But now comes a question which I yet ask myself ‘many a time and oft’, and which, throughout all the years that have gone by since that night, I have never yet been able to answer. Gustav von Lichtenstein met and fought a troop of French Lancers; saw his own twenty
cuirassiers
cut to pieces before his eyes; left them all for dead upon a certain hill-side on the opposite bank of the Inn; and rode back into camp, covered with wounds—the only survivor!
What, then, was that silent cavalcade that I saw riding through the hollow way—twenty men without their leader? Were those the dead whom I met, and was it the one living man who was absent?
The New Pass
THE CIRCUMSTANCES I AM about to relate happened just four autumns ago, when I was travelling in Switzerland with my old school and college friend, Egerton Wolfe.

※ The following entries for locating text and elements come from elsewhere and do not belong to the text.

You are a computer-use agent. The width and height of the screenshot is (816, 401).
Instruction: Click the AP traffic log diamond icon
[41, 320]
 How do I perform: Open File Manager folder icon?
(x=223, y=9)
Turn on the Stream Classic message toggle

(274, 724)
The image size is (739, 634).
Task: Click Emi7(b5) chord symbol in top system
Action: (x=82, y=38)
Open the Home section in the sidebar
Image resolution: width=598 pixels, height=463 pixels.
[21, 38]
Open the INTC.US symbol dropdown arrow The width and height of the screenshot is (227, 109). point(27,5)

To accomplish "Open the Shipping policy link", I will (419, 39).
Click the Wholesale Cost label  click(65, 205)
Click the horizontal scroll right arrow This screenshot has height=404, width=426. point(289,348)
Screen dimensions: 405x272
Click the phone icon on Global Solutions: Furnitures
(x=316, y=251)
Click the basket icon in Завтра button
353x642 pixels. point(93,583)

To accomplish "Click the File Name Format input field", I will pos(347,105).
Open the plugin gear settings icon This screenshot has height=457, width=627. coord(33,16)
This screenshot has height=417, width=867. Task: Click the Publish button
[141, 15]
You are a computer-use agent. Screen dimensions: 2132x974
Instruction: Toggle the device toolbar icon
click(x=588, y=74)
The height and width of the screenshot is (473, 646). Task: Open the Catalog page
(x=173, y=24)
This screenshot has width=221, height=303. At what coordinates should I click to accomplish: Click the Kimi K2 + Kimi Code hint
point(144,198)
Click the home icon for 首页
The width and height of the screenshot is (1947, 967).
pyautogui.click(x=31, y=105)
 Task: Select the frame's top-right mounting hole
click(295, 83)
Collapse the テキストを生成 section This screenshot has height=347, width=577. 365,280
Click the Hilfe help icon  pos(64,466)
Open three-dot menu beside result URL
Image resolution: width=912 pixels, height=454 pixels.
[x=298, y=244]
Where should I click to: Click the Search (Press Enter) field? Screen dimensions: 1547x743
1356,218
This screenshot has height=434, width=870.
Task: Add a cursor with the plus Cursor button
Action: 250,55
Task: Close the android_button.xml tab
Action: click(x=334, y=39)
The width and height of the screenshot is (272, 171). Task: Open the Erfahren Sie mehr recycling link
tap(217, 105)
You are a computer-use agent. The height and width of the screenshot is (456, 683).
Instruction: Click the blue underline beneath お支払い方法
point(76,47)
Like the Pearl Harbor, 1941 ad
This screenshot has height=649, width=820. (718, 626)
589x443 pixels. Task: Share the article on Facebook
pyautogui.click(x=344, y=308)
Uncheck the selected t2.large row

Before going further, however, I wish to observe that this is no dressed-up narrative. I am a plain, prosaic man, by name Francis Legrice; by profession a barrister; and I think it would be difficult to find many persons less given to look upon life from a romantic or imaginative point of view. By my enemies, and sometimes, perhaps, by my friends, I am supposed to push my habit of incredulity to the verge of universal scepticism; and indeed I admit that I believe in very little that I do not hear and see for myself. But for these things that I am going to relate, I can vouch; and in so far as mine is a personal narrative, I am responsible for its truth. What I saw, I saw with my own eyes in the broad daylight. I offer nothing, therefore, in the shape of a story; but simply a plain statement of facts, as they happened to myself.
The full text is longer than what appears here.